Provided text
A yo-yo has a rotational inertia of 960 gcm^2 and a mass of 120 g. Its axle radius is 3.2 mm and its string is 120 cm long. The yo-yo rolls from rest down to the end of the string. What is the magnitude of its linear acceleration?
T - mg = ma
The Attempt at a Solution
I know there is an equation that specifically allows you to calculate the acceleration of the center of mass of a yo-yo, but I'm trying to figure it out without using that equation. I also see in the solution manual that the correct strategy is to analyze the forces acting on the yo-yo at the bottom, and then use torque expressions to find the Tension in terms of the acceleration and the radius of the axle.
My question is just whether it's ok to solve this problem using energy equations instead of force equations. I took the following stab and seem to have arrived at a similar answer to the answer key. I just want to make sure this reasoning is sound, as I have found two answers to the problem so far and neither uses these energy equations.
I set the problem up as follows, where v equals the linear velocity of the yo-yo, m equals the mass of the yo-yo, h is the length of the string, and r is the radius of its axle:
Initial Energy of System = Final Energy of System
(m)(gravity)(h) = 1/2(m)(v^2) + 1/2(I)(ω^2).
(120 g)(980 cm/s^2)(120 cm) = 1/2(120 g)(v^2) + 1/2(950gcm^2)(v^2 / r^2)
Solving this, I found that v=54.8 cm/s.
I then plugged this into (final linear velocity)^2 = 2ah and found that a was 12.51 cm/s^2.
Is this an ok approach?

Dataset content

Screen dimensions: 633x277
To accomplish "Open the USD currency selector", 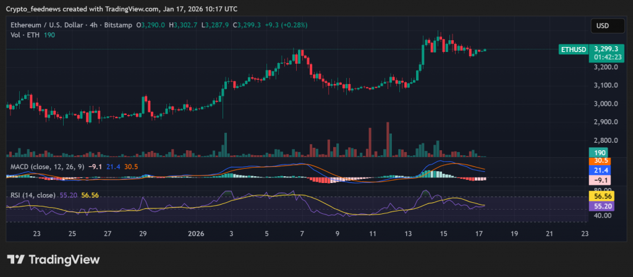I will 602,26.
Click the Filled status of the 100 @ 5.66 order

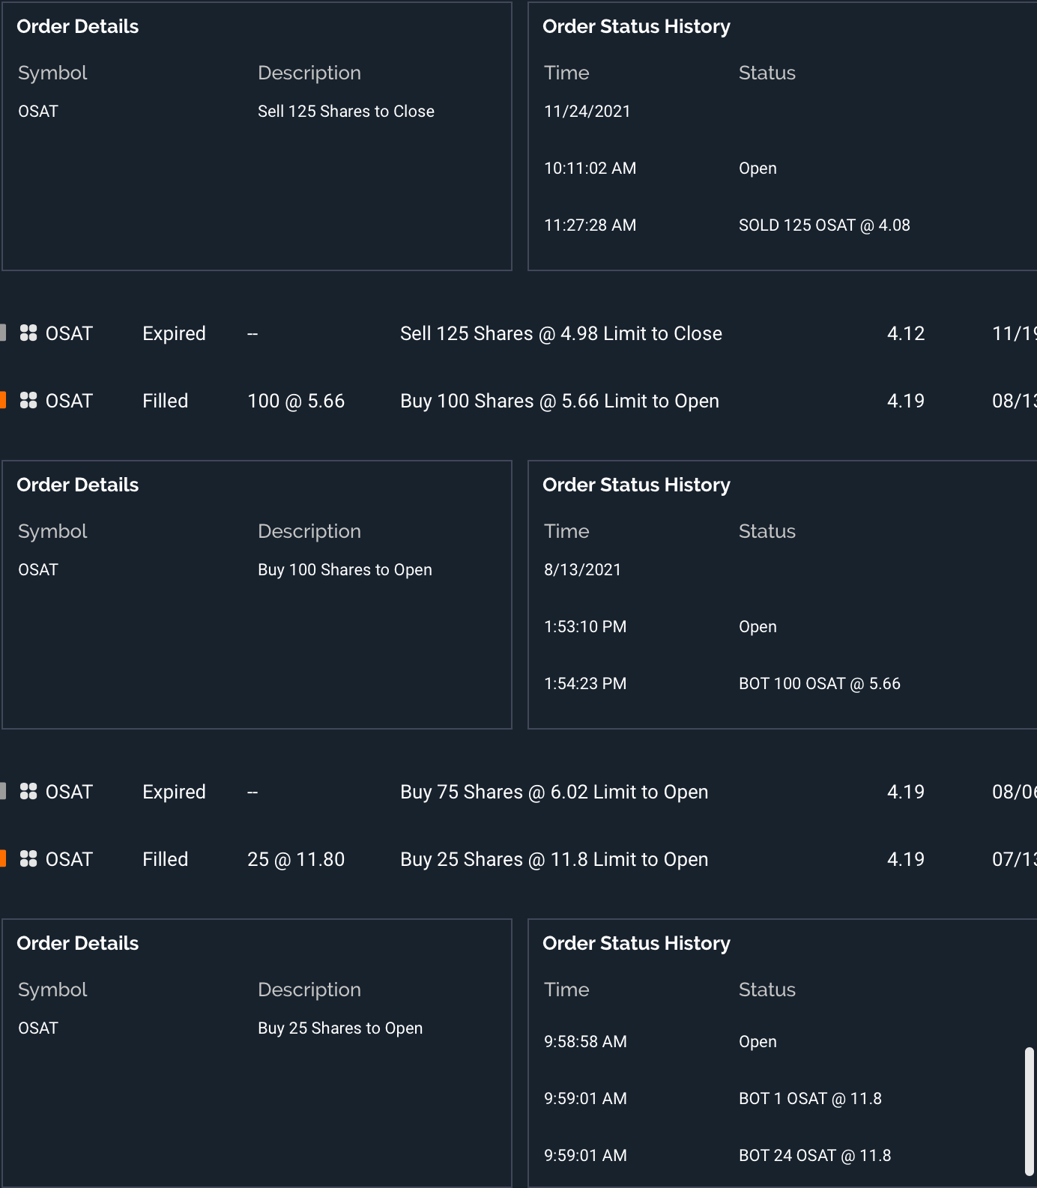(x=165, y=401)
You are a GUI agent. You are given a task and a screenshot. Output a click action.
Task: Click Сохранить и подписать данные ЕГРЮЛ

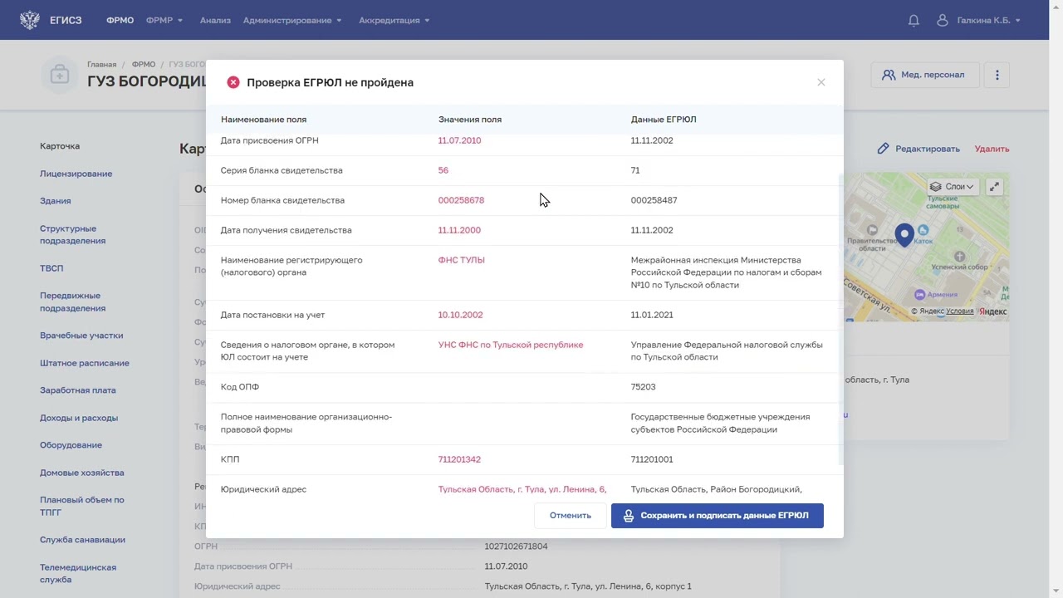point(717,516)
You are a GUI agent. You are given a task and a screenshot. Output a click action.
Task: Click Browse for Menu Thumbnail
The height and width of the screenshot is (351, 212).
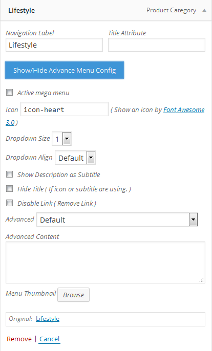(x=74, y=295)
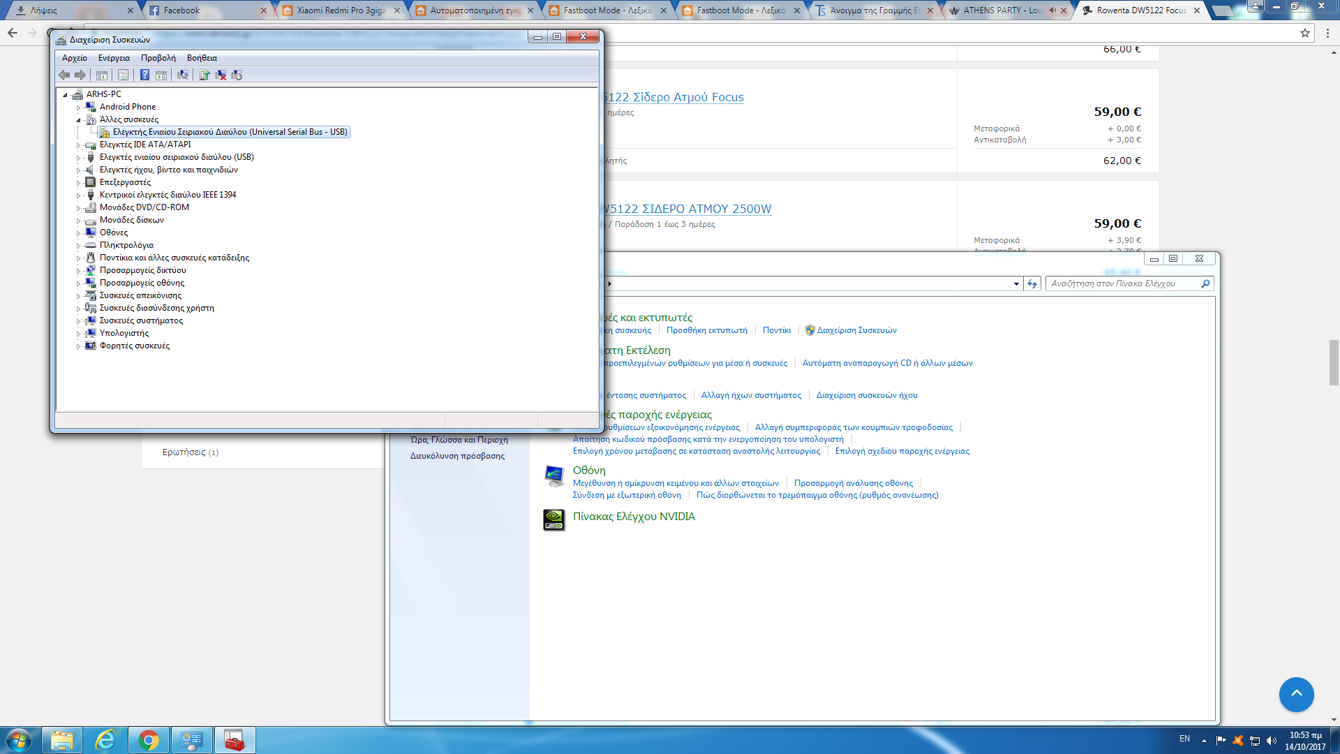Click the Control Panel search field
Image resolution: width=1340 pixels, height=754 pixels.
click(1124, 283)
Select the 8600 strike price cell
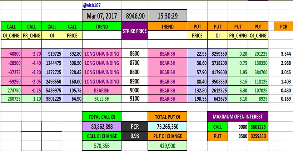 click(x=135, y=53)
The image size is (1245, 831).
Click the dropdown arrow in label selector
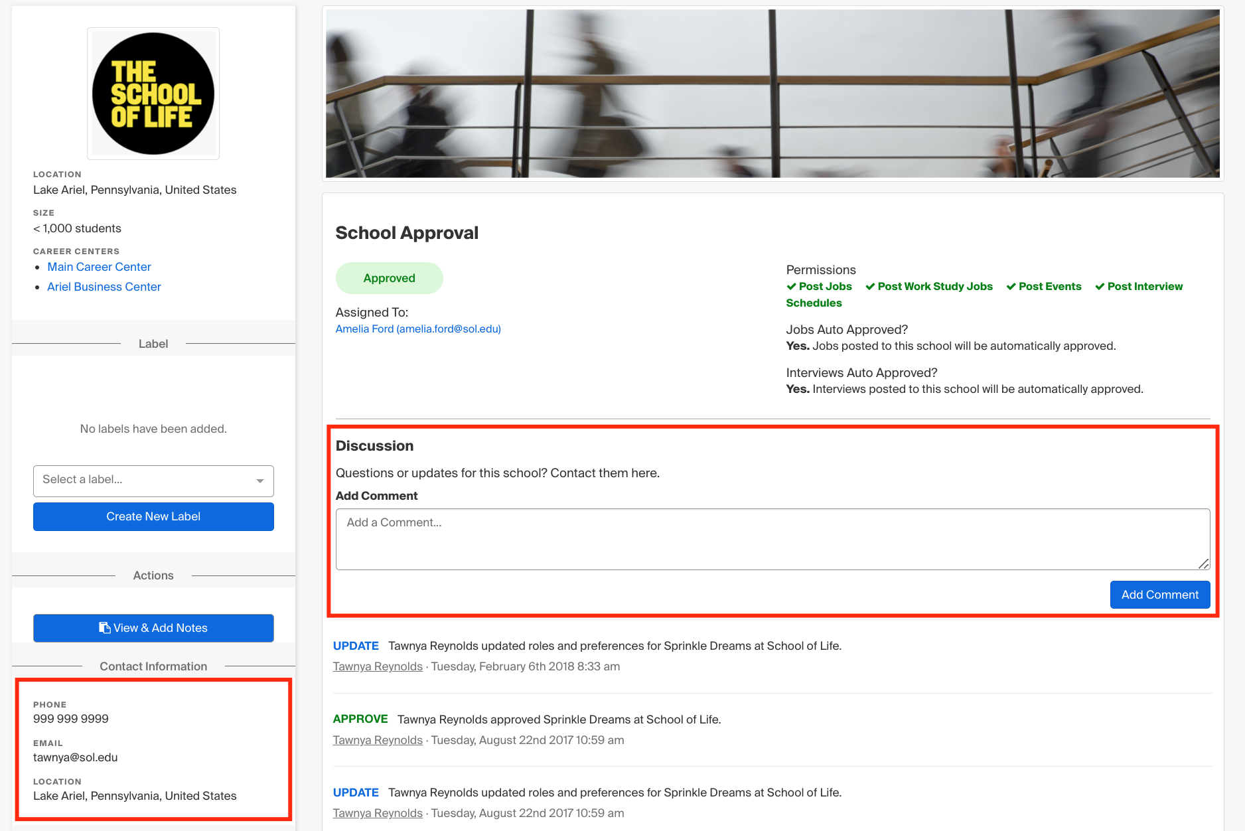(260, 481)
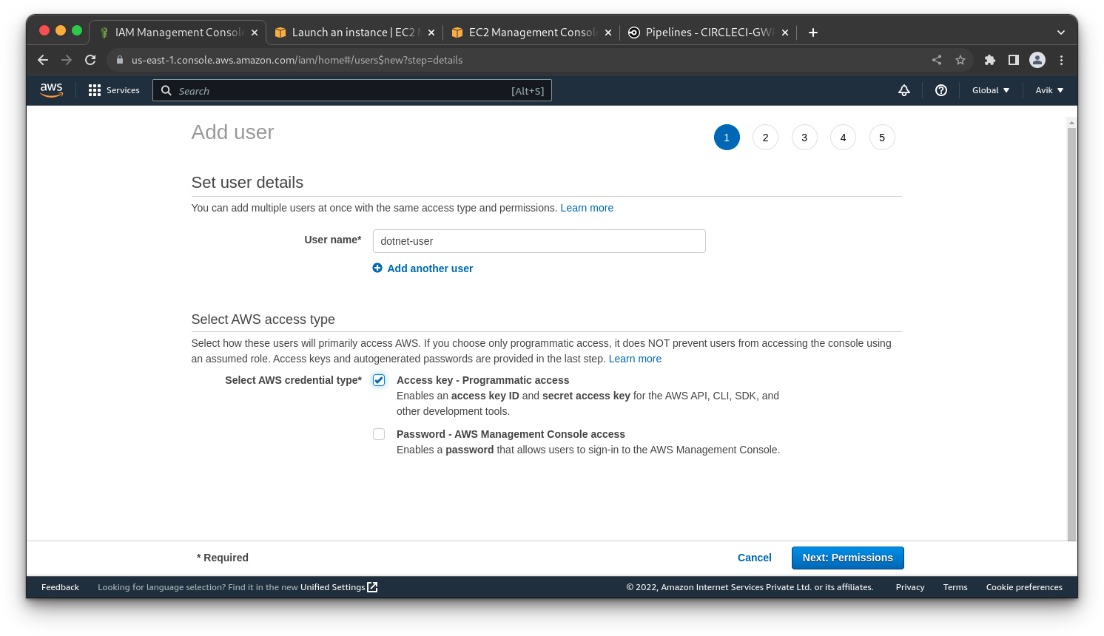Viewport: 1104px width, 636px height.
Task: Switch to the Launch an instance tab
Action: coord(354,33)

Challenges
a - According to the yo-yo post, how long is the yo-yo's string?
b - In the yo-yo post, rewrite the part that begins at the words "I set the problem" and stops after "was 12.51 cm/s^2.", replacing "axle" with "hub".
c - In the yo-yo post, the sentence that begins "I set the problem up as follows" defines several symbols. List each of those symbols together with what it stands for.

Complete answers
a - 120 cm

b -
I set the problem up as follows, where v equals the linear velocity of the yo-yo, m equals the mass of the yo-yo, h is the length of the string, and r is the radius of its hub:
Initial Energy of System = Final Energy of System
(m)(gravity)(h) = 1/2(m)(v^2) + 1/2(I)(ω^2).
(120 g)(980 cm/s^2)(120 cm) = 1/2(120 g)(v^2) + 1/2(950gcm^2)(v^2 / r^2)
Solving this, I found that v=54.8 cm/s.
I then plugged this into (final linear velocity)^2 = 2ah and found that a was 12.51 cm/s^2.

c -
v: the linear velocity of the yo-yo
m: the mass of the yo-yo
h: the length of the string
r: the radius of its axle